Saved entries
■ ■ ■

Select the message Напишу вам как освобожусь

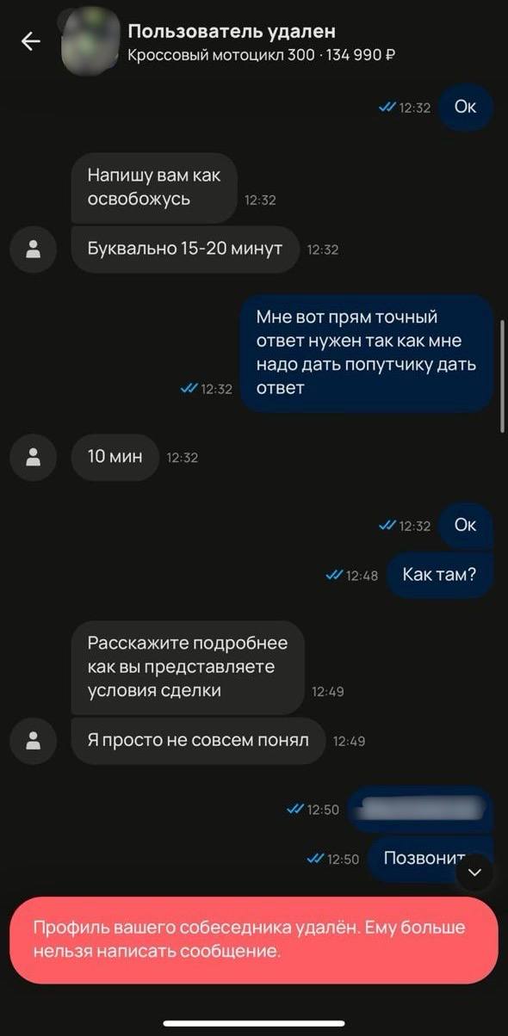coord(154,188)
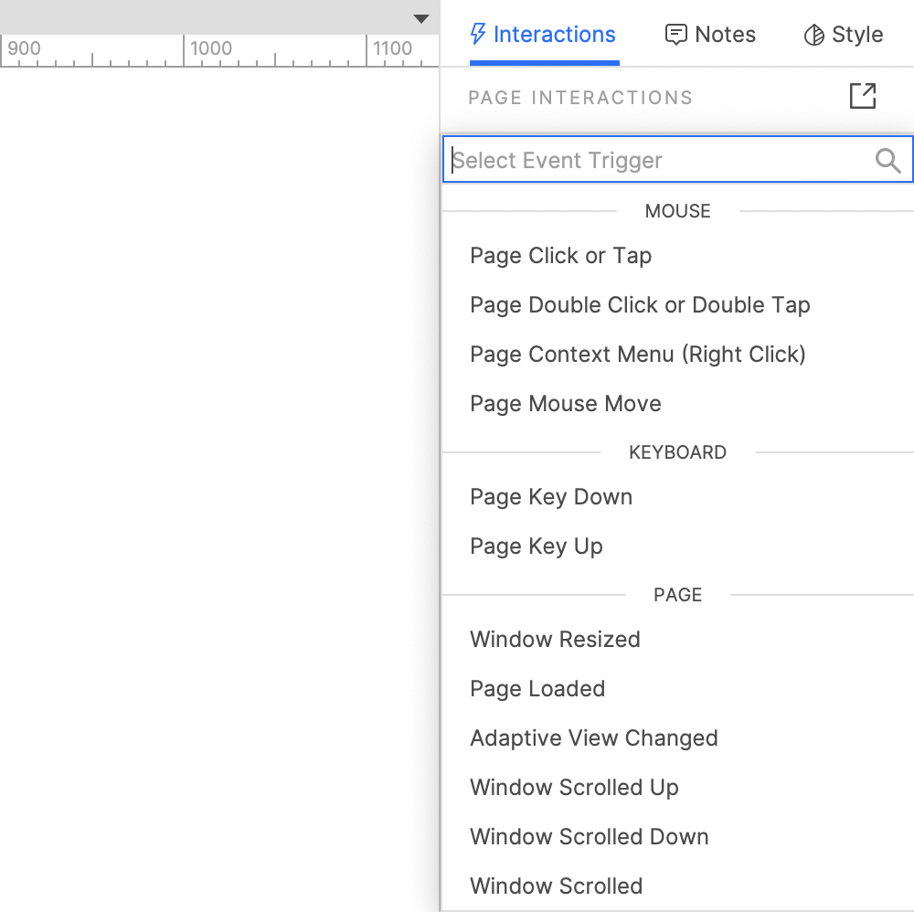Select the Page Loaded trigger

click(x=537, y=688)
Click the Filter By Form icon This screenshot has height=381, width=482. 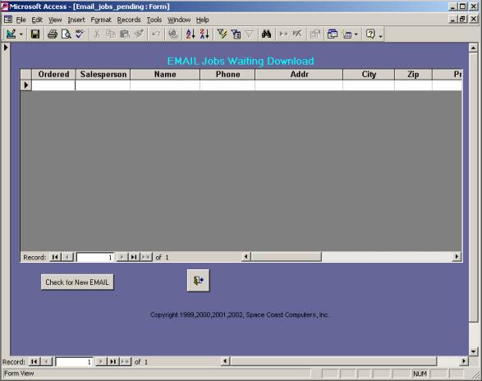pyautogui.click(x=236, y=34)
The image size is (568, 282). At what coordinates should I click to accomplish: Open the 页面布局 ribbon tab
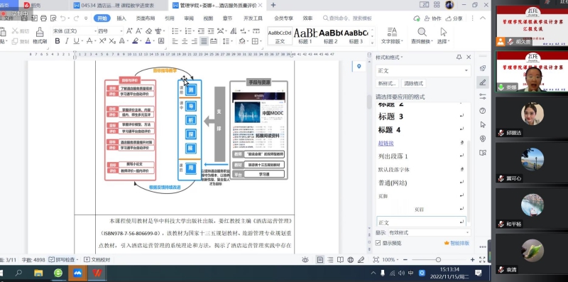coord(146,18)
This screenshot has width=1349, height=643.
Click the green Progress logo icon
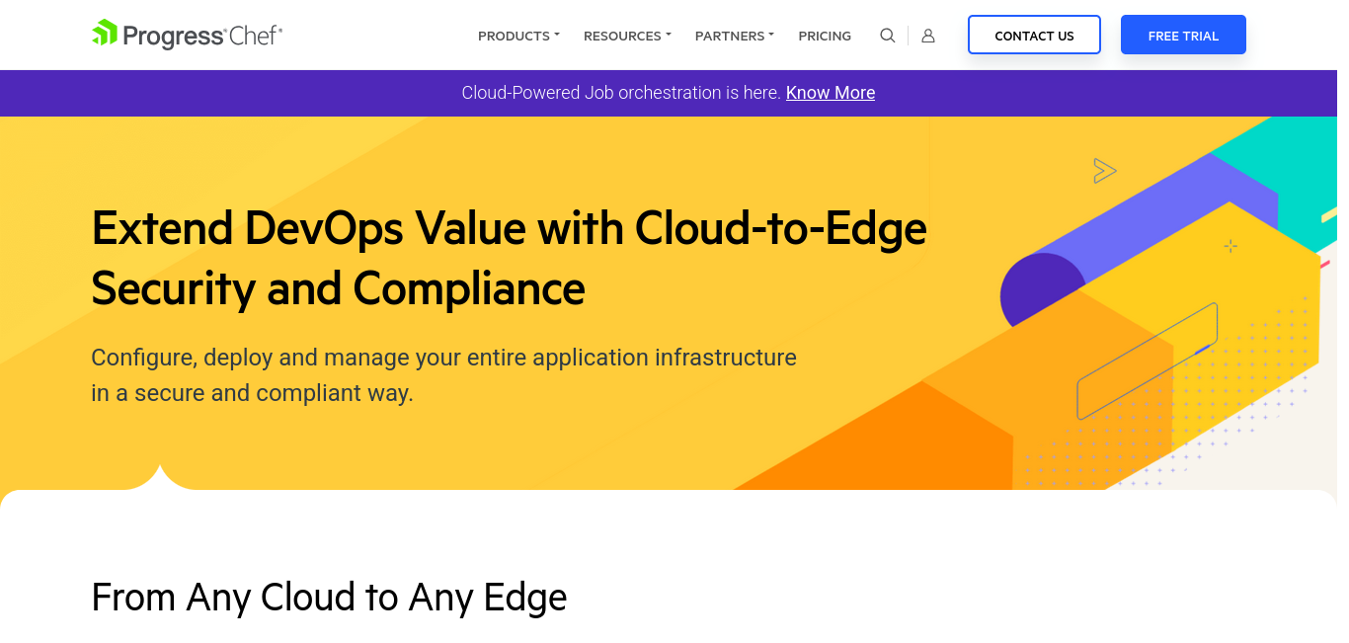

■ ■ ■

**Task statement:** Repeat word for word the lines starting at the one with "The image size" and ending at the final line of the records above, both included; no pictures.

**Response for this exercise:**
The image size is (568, 282). At what coordinates should I click to accomplish: Open the 页面布局 ribbon tab
coord(146,18)
This screenshot has width=1349, height=643.
Click the green Progress logo icon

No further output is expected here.